The idea is that given a bunch of items to generate/output all combinations of the items.

The algorithm that you should eventually discover should be O(2^n).

NovaAesa
June 11th, 2011, 03:35 PM
Do you mean O(2^n) rather than O(n^2)?

Consider a set S whose cardinality is n. Then the cardinality of P(S) is 2^n, so you would need an algorithm at least as complex as O(2^n) to produce P(S).

EDIT:

(define (power-set set)
(if (null? set) '(())
(let ((r (power-set (cdr set))))
(append r
(map (lambda (subset)
(cons (car set) subset))
r)))))

slavik
June 11th, 2011, 04:08 PM
Do you mean O(2^n) rather than O(n^2)?

Consider a set S whose cardinality is n. Then the cardinality of P(S) is 2^n, so you would need an algorithm at least as complex as O(2^n) to produce P(S).

EDIT:

(define (power-set set)
(if (null? set) '(())
(let ((r (power-set (cdr set))))
(append r
(map (lambda (subset)
(cons (car set) subset))
r)))))

fixed, thanks.

krazyd
June 11th, 2011, 05:14 PM
Non-recursive, in ruby

#!/usr/bin/ruby

def power_set set
p_set = []

(0..2**set.size-1).each do |bin_size|
subset = []
bin_size.to_s(2).split(//).reverse.each_with_index do |b,i|
subset << set[-i-1] if b == "1"
end
p_set << subset
end

p_set
end

a = [1,2,3,4]

p power_set a

Reiger
June 11th, 2011, 05:45 PM

{-
- The idea is to generate a conceptually infinite list of “tails”
- of the input list, then take as many elements from it as we know
- that the real powerset will contain.
-
- Haskells lazy evaluation will then magically solve all problems.
- The \$ to avoid a few parentheses, the let... in construct allows
- us to explicitly evaluate length x only once.
--}
powerset = (\x-> let l = length x in take (2^l) \$ iterate tail x)

Thewhistlingwind
June 11th, 2011, 09:52 PM
The idea is that given a bunch of items to generate/output all combinations of the items.

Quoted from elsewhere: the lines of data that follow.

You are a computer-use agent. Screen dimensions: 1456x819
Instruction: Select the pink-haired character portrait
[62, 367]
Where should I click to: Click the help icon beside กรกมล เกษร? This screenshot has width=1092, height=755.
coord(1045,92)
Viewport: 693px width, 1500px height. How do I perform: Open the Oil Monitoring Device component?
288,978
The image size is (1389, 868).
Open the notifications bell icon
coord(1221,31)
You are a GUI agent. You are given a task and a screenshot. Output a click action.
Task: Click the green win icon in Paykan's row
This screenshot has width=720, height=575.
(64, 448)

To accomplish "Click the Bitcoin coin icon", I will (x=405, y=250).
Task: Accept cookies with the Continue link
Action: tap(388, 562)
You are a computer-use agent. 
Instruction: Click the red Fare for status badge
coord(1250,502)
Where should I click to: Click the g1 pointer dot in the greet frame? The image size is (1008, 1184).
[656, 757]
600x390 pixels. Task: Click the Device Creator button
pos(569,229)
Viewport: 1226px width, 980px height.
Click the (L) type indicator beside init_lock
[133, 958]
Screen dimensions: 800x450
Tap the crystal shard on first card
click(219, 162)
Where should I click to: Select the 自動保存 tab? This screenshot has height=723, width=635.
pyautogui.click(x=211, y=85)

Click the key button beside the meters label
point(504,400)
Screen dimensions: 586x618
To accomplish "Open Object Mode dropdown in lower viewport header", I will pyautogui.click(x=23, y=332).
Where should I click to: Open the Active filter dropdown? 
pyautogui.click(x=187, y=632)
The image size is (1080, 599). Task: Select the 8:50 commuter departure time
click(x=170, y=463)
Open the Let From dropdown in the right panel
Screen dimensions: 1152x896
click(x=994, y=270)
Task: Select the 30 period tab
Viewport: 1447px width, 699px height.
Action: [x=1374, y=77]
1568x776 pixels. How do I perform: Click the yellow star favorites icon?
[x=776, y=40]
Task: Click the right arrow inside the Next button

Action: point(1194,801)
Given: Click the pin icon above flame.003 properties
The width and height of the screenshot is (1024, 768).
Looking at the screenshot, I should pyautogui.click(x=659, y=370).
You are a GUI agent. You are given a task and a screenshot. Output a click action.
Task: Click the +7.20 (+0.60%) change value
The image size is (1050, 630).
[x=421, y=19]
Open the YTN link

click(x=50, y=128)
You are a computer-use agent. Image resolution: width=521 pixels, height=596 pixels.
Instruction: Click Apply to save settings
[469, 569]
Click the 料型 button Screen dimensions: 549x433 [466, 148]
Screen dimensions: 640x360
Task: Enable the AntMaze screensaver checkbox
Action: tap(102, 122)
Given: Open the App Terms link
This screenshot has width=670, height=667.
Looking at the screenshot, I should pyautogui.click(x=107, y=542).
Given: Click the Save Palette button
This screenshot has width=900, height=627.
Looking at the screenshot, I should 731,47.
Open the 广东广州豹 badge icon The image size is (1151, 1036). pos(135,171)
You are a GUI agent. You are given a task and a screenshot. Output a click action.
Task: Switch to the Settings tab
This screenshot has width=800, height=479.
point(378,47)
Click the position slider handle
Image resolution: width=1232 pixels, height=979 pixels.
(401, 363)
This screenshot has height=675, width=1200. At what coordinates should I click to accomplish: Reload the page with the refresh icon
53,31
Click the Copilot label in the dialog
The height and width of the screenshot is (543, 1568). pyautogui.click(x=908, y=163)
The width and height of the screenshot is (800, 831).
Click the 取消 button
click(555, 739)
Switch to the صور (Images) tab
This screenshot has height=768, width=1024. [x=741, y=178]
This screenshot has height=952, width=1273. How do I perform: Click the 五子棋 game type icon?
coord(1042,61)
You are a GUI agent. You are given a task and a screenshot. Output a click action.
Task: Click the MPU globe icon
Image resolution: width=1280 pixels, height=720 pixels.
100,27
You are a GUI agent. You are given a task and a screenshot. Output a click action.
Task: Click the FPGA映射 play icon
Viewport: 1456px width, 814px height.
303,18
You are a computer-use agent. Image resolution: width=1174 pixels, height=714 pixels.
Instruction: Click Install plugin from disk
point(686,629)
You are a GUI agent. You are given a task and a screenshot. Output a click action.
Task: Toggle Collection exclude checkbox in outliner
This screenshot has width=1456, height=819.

As a number, or actually output all of them? (The latter is more interesting.)

slavik
June 11th, 2011, 10:39 PM
As a number, or actually output all of them? (The latter is more interesting.)

BkkBonanza
June 11th, 2011, 10:52 PM
Are you expecting code for set of any size N, or are we able to assume some limit?
I'd like to play with enumerating sets by counting to 2^N but if more than 32 items it gets a bit messy without having BIGNUM type math handy. At least that's what I initially see here.

Thewhistlingwind
June 11th, 2011, 10:57 PM

Well if it wasn't ambiguous I wouldn't be asking.

slavik
June 11th, 2011, 11:26 PM
Well if it wasn't ambiguous I wouldn't be asking.
it does say to output every combination. :)

slavik
June 11th, 2011, 11:27 PM
Are you expecting code for set of any size N, or are we able to assume some limit?
I'd like to play with enumerating sets by counting to 2^N but if more than 32 items it gets a bit messy without having BIGNUM type math handy. At least that's what I initially see here.
assume any limit you want :)

if you want to limit yourself to n^32, feel free. idea is that there is a bunch of things and you need all combinations of those items.

BkkBonanza
June 12th, 2011, 12:21 AM
Here's my first crack with shell version of Power Set...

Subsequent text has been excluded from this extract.